文化的生活の記録

「旅文学」の小さな本を作り始めました。

私がテレビを買った理由

ダイアナ元妃が亡くなったのを知ったのは、一週間ほど経った頃のことだ。高校三年生の二学期が始まり、クラスメイトが「ダイアナさんのニュースばかりで…」と語り出したことがきっかけだ。「どういうこと?ダイアナさん死んだの?なんで?」慌てる私にポカンとする友人たち。テレビや新聞ではこの一週間ずっとその話題だったのに、なぜこの人はそれを知らないのだろうという顔だ。私は机に顔を伏せながら言った。「テレビ買うわ…」

私はその直前の夏休み、幼い頃に住み始めた親族の家を出た。祖母との折り合いの悪さは決定的だった。長年の疲労が溜まっていたのが、自分も覚えていないようないつもの口論で崩れた。私はとっさに隣室の台所に行きナイフを持った。死ねばこの苦しみから解放される、目の前で死ぬのを見せつけてやろうと私は思った。思いの外悩むことはなかった。私はナイフを勢い良く……

やめて、と母親に言われ、振り上げたナイフは簡単に奪われてしまった。勢い良いつもりが手は震えていたのかもしれない、今はもうその記憶もないけれど。ただ、その瞬間に私は我に返った。やばい、ここまで私は追い詰められている。早くここから逃げよう。ちょうど祖母が威勢良く「出て行け」と言う声が聞こえた。やった!「そうします」と返事をし、行動に移した。

高校には奨学金で通っていた。それを引き出さず幾らか溜まっていたので、それを利用して一人暮らしします、と母親に言った。通っている高校も程よく田舎で不動産屋が判らず、役場に電話をすると「〇〇商会」というような仲介業者を紹介された。そこでさらに紹介を受けたのは、高校の女子下宿に程近いアパートだった。ここなら高校への通学も便利だ。

女子下宿に入らなかったのは、あと数ヶ月しかないので今さらその輪の中に入りづらいと思ったからだ。費用もそこまで変わらないし、どちらにしても高校を出たら一人暮らしすることになる。早めに家財道具を揃えるだけだ。

必要最低限のものを揃えたため、テレビは買わなかった。新聞もない。ラジオはあったが、ハマっていた中学時代に比べ聴く機会は減っていた。なにも情報が入らない生活はシンプルだった。ご飯を適当につくり、風呂に入り、洗濯をして寝る。困ることはなにもないと思っていたところにダイアナ元妃の死去。情報はそこそこ手に入れた方が良いと自覚した。

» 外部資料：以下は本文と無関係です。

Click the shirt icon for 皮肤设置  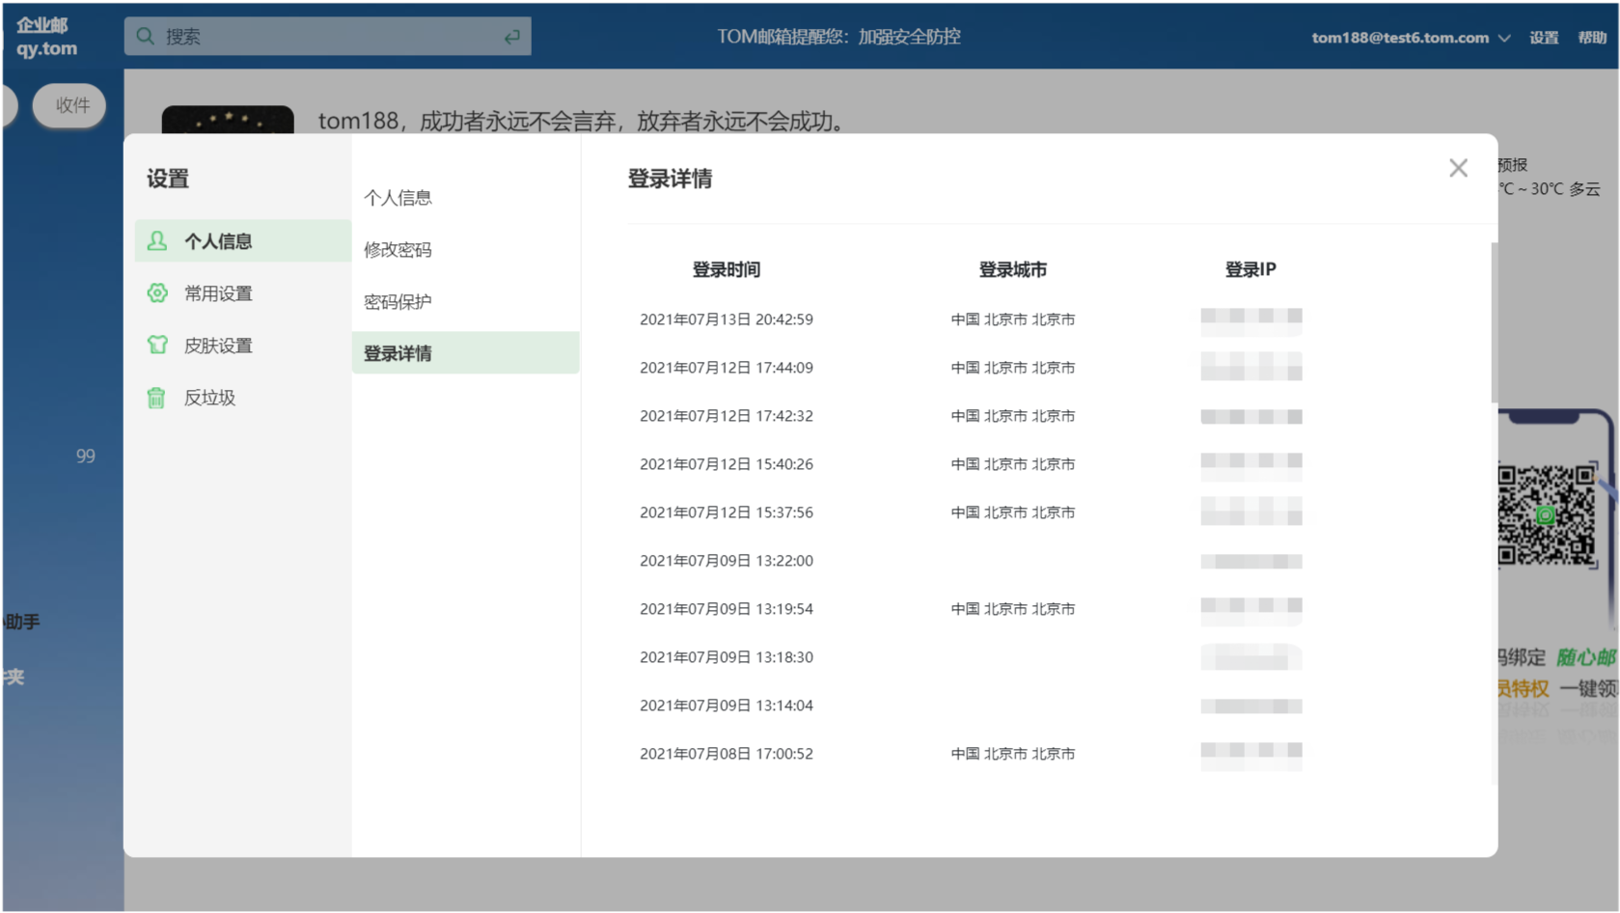tap(156, 345)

週末、様子を見に来た母親に「ダイアナさんが死んだのを知らなくて。申し訳ないんだけどテレビ買ってもらえませんか」とお願いした。まだネットが一般的でない時代の話だ。今だったらテレビが無くても生きていけるのかもしれない。二十年経ったいま、追悼のニュースを家族とテレビで見た。